(Text and item location rows)
==*==
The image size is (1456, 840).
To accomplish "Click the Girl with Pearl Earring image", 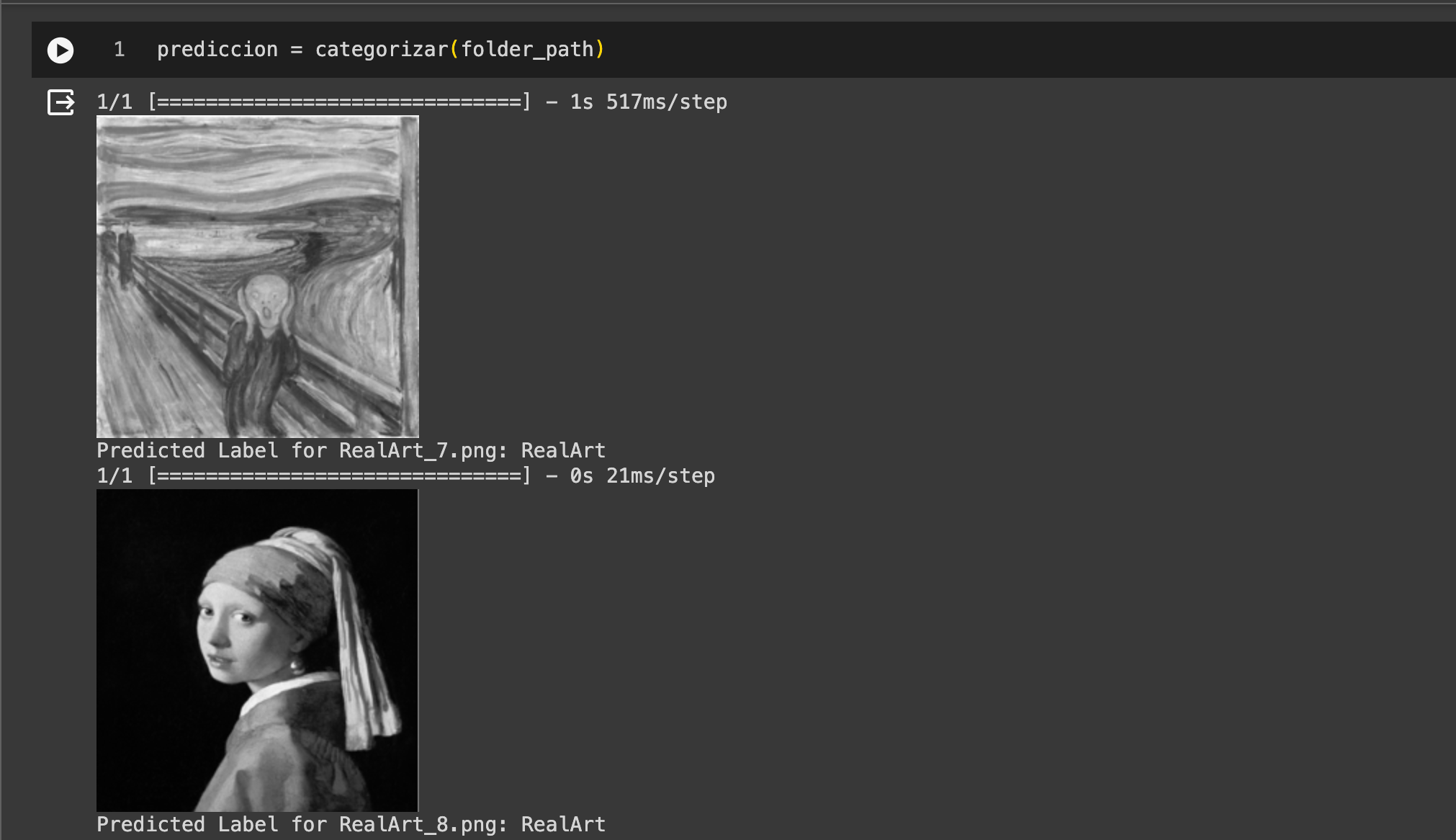I will tap(257, 650).
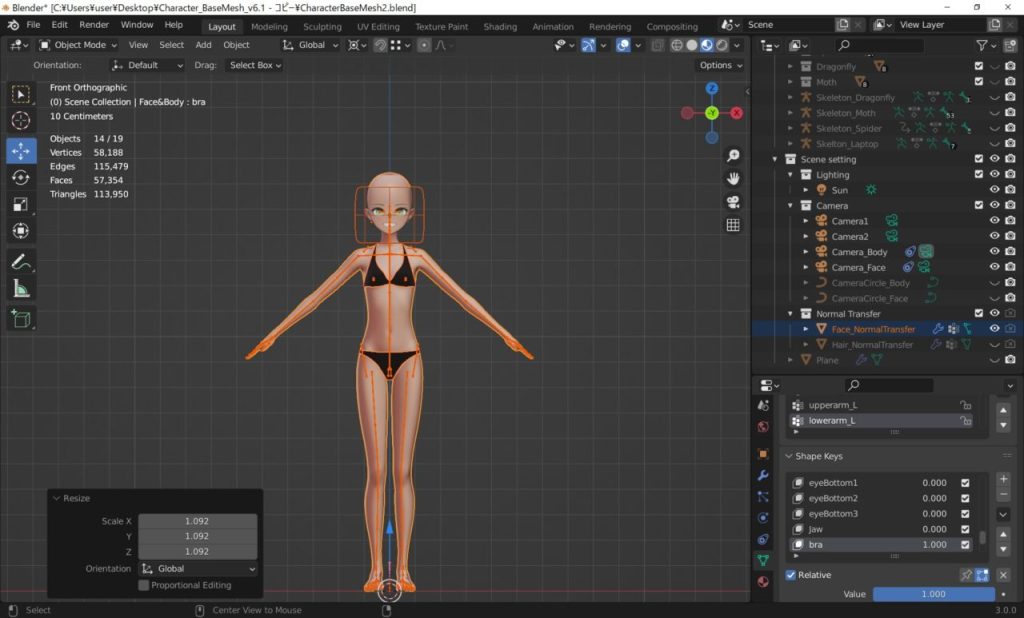Pick the Measure tool
This screenshot has width=1024, height=618.
point(21,289)
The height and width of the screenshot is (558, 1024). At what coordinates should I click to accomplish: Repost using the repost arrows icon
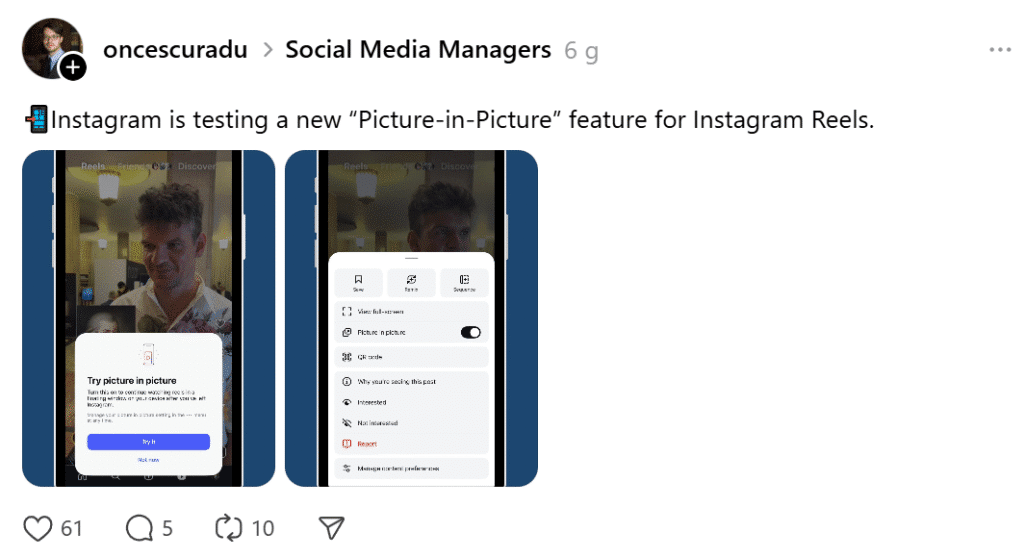[229, 527]
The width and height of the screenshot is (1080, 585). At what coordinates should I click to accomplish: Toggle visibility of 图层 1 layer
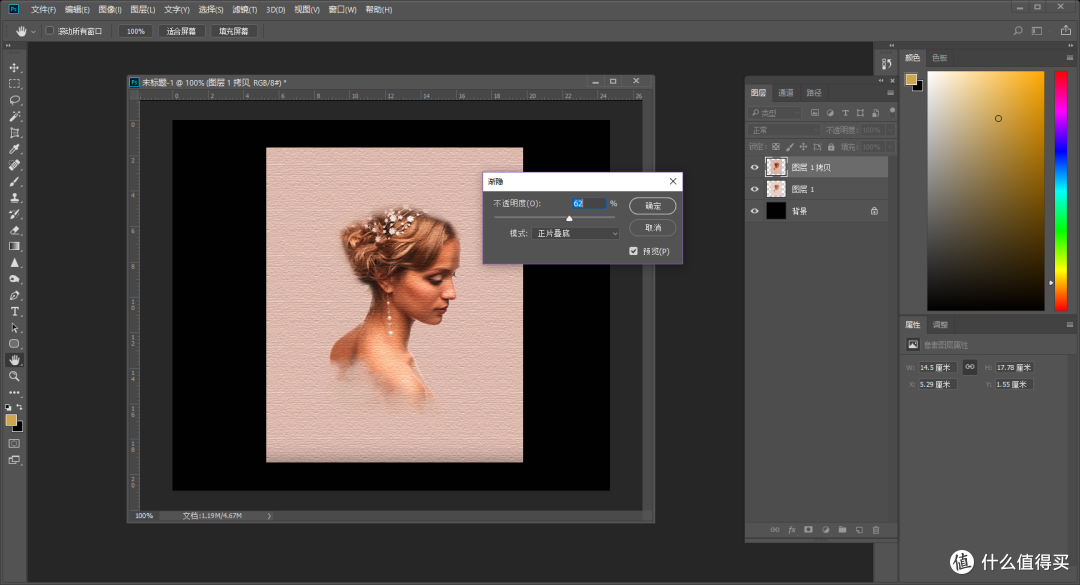click(754, 189)
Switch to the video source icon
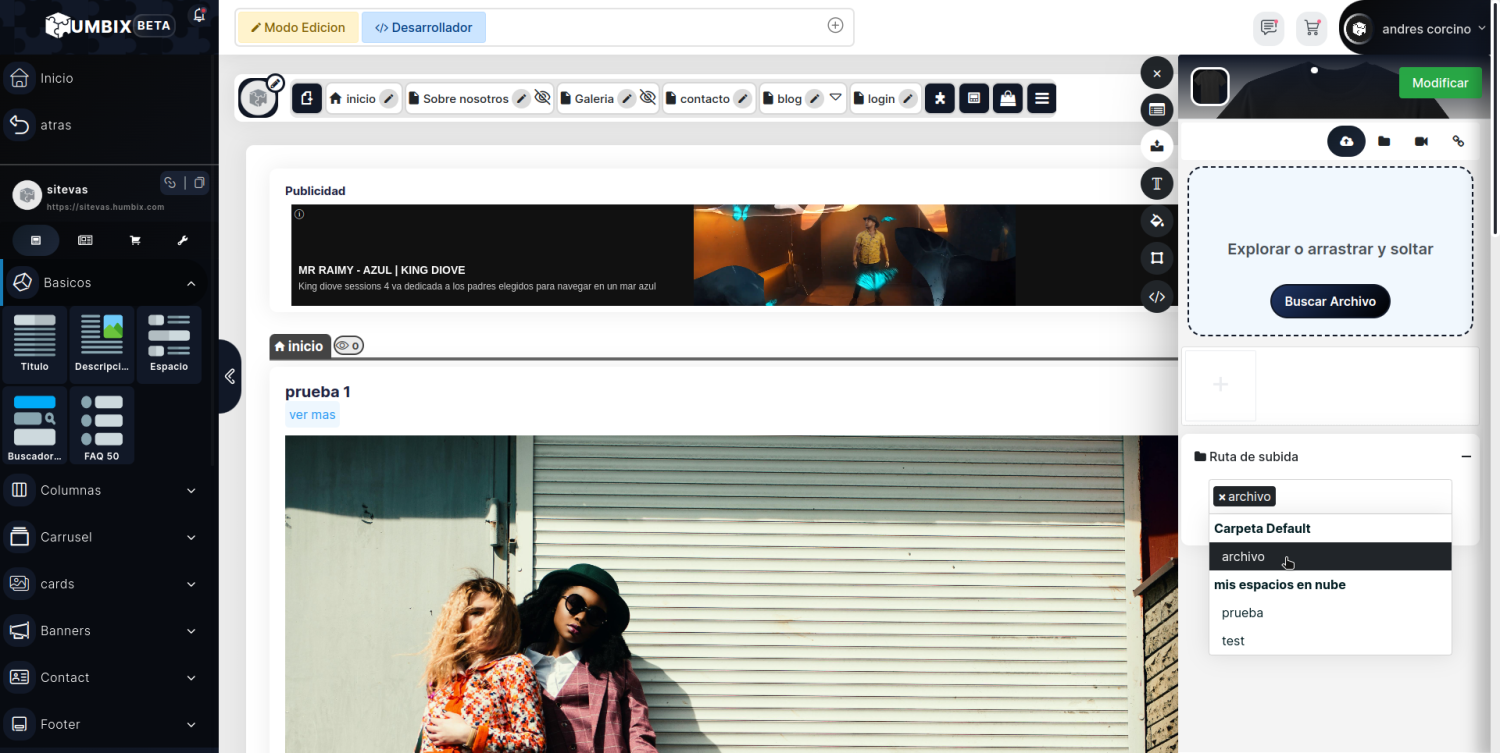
==*==
- GOAL -
Rewrite the rows starting at the line that contains "The height and" and ending at the last row, keeping the requests, and multiply each coordinate in the answers by 2.3, rounding to whole numbers with halves going up. Leave the pictures out.

- SOLVED PROBLEM -
The height and width of the screenshot is (558, 1024). At what coordinates should I click to accomplish: Repost using the repost arrows icon
[527, 1212]
The width and height of the screenshot is (1080, 585). At what coordinates should I click to accomplish: Toggle visibility of 图层 1 layer
click(1734, 435)
Switch to the video source icon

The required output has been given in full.